Some are the type of book which may or may not sell all that well, while others are almost a guaranteed best seller, having a crowd of buyers ready to purchase the books. I enjoy working with both groups of authors, even though some of their books don’t pay as much money as my more lucrative authors’ books do. I support first-timers who have an interesting and valuable story to put out before the reading public. These types of books are the “coffee table” type you have heard of, such as a book by the gentleman who took the nude photos of the “other woman” in an infamous murder case. They sell well, but the material in them is often only timely or flashy, and immaterial over time as earnest literature. I much prefer working with people who have books in their souls that both contain stories worth the telling, and stories worth money to a flashy author with a coffee table book.

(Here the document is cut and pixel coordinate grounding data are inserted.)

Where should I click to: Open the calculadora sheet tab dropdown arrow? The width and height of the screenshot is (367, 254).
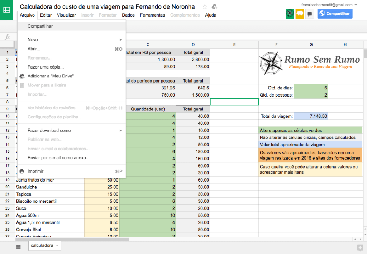(57, 245)
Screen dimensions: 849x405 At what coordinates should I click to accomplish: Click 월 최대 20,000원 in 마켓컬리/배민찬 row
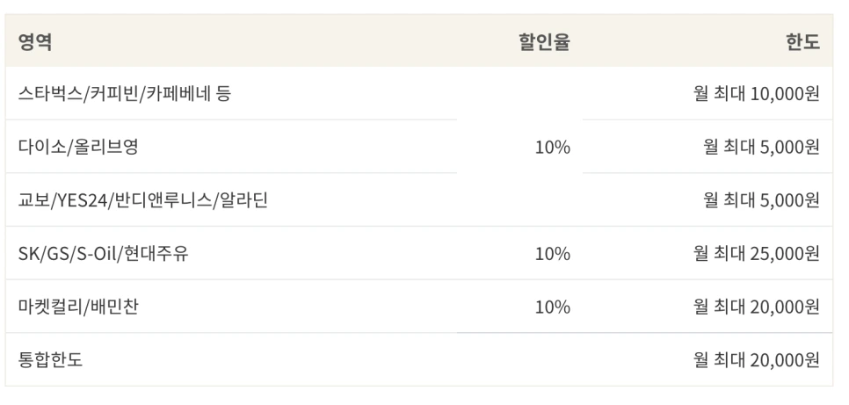(756, 307)
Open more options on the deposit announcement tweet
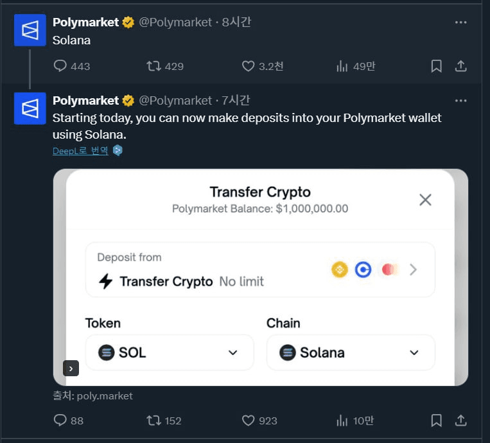 pyautogui.click(x=460, y=101)
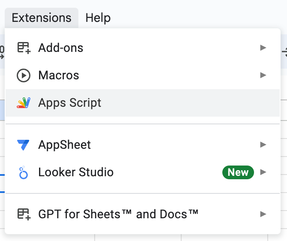Choose the Looker Studio entry
The image size is (287, 241).
76,172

I make enough money at my regular writing projects to support my habits and lifestyle. Some of those books sell very well over time, and it’s worth it to me to put the time and effort into writing and editing them that it takes to really polish the work to a gleaming shine and make it productive and meaningful as timeless literature or educational material. This means a lot to me and a large check paid for the type of book I truly love to see my name associated with doesn't hurt at all, and I feel very proud to have more of these works on my record. I guess in the end it’s a worthwhile gain: timeless creation of worthy literature and timely production of flashy, self-gratifying stuff that makes me feel good to write it. I regularly take on that kind of project. I write those books to make money. But it always gladdens me when I can write something that really makes the author in me feel like he has produced a very fine book, and which is something that will truly lend credit and greater credence to my professional name and career as a writer.

I think it lends the greatest justice to my lengthening writing and editing career to help my inner author get out the work that holds the most promise over time, AND the best selling work that is also timely and lucrative. Writing is an art form, but it is also a mass market for producing coffee table books that sell. And this should not frighten my inner-author.